Ablauf und Dokumente

Die Habilitation dient der förmlichen Feststellung der wissenschaftlichen und pädagogischen Eignung zum Professor in einem wissenschaftlichen Fachgebiet, das an der Fakultät für Physik und Astronomie der Universität Würzburg durch eine Professur vertreten ist (Lehrbefähigung).

Habilitationsordnung der Fakultät für Physik & Astronomie (2004)

Nach einer abgeschlossenen Promotion gibt es für Wissenschaftler/innen die Möglichkeit, eine Habilitation anzuschließen.
Die Habilitation dient dabei der förmlichen Feststellung der wissenschaftlichen und pädagogischen Eignung zum/zur Professor/in (Lehrbefähigung).

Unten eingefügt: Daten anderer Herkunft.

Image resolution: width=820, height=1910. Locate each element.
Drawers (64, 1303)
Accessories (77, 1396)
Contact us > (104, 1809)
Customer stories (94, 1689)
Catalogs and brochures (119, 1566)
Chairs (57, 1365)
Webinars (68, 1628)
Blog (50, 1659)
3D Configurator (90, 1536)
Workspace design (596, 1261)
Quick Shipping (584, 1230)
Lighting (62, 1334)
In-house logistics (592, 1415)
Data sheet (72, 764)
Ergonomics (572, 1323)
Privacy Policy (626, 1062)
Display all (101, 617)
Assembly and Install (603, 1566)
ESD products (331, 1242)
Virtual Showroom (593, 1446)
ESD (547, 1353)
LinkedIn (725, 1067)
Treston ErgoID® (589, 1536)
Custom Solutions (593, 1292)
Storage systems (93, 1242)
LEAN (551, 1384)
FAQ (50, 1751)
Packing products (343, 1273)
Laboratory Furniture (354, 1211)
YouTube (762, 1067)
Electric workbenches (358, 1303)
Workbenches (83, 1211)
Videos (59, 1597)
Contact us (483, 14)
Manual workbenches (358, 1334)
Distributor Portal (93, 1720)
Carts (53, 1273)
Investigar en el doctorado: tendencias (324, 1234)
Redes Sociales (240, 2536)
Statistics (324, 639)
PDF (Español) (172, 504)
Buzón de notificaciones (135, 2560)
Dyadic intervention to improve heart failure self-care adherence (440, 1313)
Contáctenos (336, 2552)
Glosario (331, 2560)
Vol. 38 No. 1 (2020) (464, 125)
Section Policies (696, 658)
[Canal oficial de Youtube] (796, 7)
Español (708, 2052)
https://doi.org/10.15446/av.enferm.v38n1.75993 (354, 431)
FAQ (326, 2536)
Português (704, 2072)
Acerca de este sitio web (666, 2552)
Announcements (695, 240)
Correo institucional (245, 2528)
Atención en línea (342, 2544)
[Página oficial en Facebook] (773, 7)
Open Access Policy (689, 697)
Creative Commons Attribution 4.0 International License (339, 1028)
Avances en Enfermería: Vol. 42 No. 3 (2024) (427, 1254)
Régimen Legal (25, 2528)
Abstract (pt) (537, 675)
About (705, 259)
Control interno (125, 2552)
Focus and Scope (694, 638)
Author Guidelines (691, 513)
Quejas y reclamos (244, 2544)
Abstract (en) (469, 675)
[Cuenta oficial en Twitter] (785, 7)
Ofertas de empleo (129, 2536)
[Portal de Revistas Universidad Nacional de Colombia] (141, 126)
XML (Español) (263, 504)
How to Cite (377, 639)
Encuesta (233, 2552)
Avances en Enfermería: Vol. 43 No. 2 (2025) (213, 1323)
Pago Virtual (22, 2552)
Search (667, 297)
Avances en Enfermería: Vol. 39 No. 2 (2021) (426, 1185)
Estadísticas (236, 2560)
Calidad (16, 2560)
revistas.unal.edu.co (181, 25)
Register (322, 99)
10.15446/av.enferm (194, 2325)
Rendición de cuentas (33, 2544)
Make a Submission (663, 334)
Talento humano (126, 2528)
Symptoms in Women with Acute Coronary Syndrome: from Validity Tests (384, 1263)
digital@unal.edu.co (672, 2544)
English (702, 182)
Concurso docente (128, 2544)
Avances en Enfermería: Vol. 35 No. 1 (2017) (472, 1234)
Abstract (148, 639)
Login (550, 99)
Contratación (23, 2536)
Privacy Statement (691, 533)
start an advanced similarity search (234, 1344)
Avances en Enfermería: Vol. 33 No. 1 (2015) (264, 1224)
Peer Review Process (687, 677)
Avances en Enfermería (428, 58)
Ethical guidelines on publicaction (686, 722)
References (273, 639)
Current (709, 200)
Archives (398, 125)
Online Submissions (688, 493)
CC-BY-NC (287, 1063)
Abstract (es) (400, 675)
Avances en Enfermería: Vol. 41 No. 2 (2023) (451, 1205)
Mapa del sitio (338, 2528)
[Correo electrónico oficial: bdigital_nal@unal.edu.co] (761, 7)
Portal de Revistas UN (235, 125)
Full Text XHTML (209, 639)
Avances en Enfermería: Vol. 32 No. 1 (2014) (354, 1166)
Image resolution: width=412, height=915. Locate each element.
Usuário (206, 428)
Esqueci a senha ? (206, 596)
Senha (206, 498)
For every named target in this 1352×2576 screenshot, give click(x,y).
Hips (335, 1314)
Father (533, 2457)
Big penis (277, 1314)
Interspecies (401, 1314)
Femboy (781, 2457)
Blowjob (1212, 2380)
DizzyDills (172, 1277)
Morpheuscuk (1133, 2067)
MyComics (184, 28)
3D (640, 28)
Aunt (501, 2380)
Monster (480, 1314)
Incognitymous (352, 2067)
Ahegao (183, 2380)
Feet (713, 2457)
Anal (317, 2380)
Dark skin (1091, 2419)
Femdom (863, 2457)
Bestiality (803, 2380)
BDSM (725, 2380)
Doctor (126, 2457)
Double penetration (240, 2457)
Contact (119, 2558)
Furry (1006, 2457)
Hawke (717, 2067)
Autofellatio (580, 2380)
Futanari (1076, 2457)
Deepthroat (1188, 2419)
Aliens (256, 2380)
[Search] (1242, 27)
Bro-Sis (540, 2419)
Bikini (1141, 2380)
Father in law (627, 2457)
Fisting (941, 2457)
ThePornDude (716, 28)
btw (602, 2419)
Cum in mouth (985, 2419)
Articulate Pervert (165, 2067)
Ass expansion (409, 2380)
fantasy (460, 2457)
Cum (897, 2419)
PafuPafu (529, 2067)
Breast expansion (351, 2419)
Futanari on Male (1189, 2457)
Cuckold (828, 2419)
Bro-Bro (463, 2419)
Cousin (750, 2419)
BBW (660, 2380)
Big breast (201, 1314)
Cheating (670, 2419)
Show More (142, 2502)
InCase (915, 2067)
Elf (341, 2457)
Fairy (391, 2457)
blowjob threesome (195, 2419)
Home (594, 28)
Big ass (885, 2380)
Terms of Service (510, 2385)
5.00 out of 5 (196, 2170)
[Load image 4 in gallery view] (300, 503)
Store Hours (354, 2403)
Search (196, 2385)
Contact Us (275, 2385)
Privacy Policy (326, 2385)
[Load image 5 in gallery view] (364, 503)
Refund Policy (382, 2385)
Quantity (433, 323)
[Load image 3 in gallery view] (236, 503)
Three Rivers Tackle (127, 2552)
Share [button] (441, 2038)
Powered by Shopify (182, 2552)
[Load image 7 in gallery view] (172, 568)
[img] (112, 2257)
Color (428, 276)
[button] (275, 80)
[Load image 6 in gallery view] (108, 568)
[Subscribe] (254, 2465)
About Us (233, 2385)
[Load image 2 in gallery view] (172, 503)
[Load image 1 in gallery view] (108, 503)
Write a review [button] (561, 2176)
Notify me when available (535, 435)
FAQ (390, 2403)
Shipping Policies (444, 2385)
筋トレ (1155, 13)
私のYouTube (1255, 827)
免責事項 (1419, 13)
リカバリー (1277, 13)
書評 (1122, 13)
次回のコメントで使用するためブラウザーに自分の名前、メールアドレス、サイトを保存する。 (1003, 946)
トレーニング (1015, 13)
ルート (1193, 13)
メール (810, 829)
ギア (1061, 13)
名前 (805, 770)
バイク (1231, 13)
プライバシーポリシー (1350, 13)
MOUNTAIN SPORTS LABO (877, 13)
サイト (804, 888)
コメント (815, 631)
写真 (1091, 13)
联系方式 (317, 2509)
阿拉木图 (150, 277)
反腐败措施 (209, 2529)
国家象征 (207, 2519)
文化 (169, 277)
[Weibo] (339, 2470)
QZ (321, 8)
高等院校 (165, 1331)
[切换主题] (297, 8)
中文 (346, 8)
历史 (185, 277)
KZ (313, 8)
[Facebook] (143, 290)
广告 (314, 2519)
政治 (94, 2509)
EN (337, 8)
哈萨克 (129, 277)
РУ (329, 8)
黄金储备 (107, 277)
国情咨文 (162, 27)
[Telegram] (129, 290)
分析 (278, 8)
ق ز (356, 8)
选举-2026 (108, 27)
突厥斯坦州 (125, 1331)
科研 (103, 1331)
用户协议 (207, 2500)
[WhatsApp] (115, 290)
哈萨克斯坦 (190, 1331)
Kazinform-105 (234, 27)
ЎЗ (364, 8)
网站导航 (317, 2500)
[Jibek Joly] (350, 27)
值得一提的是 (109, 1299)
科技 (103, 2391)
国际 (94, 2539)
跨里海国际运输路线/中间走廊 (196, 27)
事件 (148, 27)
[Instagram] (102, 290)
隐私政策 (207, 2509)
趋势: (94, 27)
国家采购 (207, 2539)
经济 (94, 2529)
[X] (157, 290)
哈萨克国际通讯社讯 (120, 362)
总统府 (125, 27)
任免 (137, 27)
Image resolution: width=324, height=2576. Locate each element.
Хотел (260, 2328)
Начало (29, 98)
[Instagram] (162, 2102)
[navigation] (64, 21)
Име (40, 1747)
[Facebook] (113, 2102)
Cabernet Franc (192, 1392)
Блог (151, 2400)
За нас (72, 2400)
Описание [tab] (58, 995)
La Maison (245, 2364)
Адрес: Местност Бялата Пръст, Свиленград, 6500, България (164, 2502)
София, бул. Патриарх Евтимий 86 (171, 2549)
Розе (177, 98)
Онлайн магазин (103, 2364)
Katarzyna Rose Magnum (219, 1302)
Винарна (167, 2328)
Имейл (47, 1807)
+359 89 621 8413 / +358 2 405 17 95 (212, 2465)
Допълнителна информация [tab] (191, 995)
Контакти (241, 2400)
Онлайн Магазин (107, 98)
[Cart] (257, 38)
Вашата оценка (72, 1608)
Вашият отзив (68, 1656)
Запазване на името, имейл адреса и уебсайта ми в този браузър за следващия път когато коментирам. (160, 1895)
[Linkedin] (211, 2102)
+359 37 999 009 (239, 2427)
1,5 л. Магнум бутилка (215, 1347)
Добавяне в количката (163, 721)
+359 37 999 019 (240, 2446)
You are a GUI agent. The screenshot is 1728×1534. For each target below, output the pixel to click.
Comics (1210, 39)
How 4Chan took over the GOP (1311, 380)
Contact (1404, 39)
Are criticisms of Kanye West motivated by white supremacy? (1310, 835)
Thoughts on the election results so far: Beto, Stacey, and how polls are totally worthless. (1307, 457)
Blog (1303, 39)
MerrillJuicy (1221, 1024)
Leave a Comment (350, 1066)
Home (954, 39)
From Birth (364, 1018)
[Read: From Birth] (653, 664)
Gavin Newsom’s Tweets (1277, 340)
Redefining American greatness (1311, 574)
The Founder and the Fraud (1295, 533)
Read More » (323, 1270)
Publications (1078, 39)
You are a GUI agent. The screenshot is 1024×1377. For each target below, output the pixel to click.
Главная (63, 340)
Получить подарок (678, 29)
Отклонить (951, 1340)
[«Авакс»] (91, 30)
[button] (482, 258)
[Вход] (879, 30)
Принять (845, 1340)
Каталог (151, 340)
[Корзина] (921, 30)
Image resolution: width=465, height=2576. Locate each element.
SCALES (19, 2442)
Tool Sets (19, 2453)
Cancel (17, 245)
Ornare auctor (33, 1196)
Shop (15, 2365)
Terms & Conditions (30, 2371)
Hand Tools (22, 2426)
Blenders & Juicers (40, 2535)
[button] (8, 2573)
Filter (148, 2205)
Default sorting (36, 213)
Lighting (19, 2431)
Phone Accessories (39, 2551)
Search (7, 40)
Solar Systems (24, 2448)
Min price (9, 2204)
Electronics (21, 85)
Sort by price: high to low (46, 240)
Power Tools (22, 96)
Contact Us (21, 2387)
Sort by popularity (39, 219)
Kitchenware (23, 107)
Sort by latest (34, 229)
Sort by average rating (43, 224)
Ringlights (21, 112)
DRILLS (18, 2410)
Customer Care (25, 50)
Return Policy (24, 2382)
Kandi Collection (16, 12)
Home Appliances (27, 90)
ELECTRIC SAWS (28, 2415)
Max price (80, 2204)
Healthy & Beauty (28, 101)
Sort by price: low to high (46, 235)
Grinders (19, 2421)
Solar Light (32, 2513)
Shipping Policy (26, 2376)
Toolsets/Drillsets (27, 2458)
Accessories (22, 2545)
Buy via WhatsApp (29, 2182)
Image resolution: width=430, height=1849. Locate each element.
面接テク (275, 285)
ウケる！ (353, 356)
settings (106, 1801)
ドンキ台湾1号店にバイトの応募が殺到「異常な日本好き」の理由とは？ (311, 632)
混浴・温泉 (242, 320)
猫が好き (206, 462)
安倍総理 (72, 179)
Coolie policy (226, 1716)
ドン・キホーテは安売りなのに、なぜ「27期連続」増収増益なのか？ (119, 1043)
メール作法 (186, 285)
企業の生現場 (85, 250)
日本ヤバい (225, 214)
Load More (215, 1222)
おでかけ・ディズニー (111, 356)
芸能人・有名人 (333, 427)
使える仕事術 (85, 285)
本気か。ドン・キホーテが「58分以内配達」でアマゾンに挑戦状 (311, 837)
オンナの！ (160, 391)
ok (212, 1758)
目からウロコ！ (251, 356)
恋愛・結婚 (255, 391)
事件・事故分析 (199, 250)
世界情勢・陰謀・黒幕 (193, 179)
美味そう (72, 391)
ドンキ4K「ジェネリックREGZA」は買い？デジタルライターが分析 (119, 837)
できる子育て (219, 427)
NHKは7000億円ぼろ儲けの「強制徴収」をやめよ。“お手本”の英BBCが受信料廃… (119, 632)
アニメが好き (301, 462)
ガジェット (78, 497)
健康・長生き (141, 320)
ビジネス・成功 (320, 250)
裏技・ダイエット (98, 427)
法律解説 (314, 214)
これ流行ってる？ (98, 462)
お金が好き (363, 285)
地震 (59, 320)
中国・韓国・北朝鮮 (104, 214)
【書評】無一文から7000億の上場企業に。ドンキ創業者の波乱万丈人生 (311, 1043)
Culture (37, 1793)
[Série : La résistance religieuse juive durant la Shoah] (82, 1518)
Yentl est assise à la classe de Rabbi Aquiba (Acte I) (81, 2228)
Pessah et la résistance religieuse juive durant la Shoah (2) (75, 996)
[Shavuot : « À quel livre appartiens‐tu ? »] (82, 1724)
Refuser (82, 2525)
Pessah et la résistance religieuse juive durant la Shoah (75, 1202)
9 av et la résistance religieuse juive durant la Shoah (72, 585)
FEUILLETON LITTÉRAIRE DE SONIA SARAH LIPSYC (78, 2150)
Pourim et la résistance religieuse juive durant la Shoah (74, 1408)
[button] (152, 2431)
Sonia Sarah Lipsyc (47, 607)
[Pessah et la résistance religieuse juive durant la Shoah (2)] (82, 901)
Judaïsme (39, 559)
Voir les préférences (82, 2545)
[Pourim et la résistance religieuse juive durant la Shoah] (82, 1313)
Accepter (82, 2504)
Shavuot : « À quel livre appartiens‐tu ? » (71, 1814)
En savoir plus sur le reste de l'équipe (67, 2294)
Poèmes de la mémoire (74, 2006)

Ein vollständiger Antrag zum Habilitationsgesuch muss beinhalten:

  • Schriftlicher Antrag auf Annahme als Habilitand ist an den Dekan zu richten. Im Gesuch ist anzugeben, für welches Fachgebiet die Lehrbefähigung angestrebt wird. Es kann nur für ein Fachgebiet eine Lehrbefähigung erteilt werden. Zudem sollte ein Vorschlag in Abstimmung mit dem Habilitationsvater/der Habilitationsmutter für die 3 Mitglieder für das spätere Fachmentorat angegeben werden

Dem Gesuch sind beizufügen:

  • als Nachweise zu den in der Habilitationsordnung 2004 in §3 Abs. 2 a) und b) genannten Voraussetzungen, beglaubigte Ablichtungen des Doktordiploms, aller Zeugnisse und Diplome über akademische oder staatliche Abschlussprüfungen und des Zeugnisses der Hochschulreife;
  • ein lückenloser chronologischer Lebenslauf mit besonderer Berücksichtigung des akademischen und beruflichen Werdegangs;
  • ein vollständiges Schriftenverzeichnis der wissenschaftlichen Arbeiten des Bewerbers (nur bereits veröffentlichte Publikationen);
  •  je ein Exemplar der bisherigen wissenschaftlichen Veröffentlichungen und ein Exemplar der Dissertation (feste Bindung), wobei druckfertige Manuskripte mit beigefügt werden können;
  • ein Verzeichnis der bisher durchgeführten akademischen Lehrveranstaltungen (Titel, Art der Lehrveranstaltung, SWS) sowie detaillierte Angaben zur bisherigen Vortragstätigkeit;
  • eine Darstellung der im Habilitationsverfahren geplanten wissenschaftlichen Arbeiten und Angaben darüber, welche drittmittelfähige Grundausstattung voraussichtlich benötigt wird;
  • eine Erklärung darüber, ob und gegebenenfalls mit welchem Erfolg er an einer anderen Hochschule ein Habilitationsgesuch eingereicht hat und ob ihm ein akademischer Grad entzogen worden ist;
  • ein amtliches Führungszeugnis, sofern der Bewerber nicht im öffentlichen Dienst steht;
  • der Nachweis ausreichender Beherrschung der deutschen Sprache (B2 Niveau), wenn der Bewerber aus dem fremdsprachigen Ausland kommt.

Checkliste &  Muster

Sie können sich an der folgenden Checkliste sowie den Mustern orientieren:

Checkliste für den Antrag (PDF)
Schriftlicher Antrag an den Dekan (Muster)

Lebenslauf (Muster)
Verzeichnis akademischer Lehrveranstaltungen & Vorträge (Muster)
 

 

Nach der Prüfung des vollständig eingereichten Antrags werden die Unterlagen i.d.R. in der nächsten Sitzung dem Fakultätsrat zur Behandlung des Habilitationsgesuches und zur Einsetzung einer Habilitiationskommission (bestehend aus  5 Hochschullehrern/-innen, 1 wissenschaftlichen Mitarbeiter/-in und 1 studentischen Vertreter/-in) vorgelegt.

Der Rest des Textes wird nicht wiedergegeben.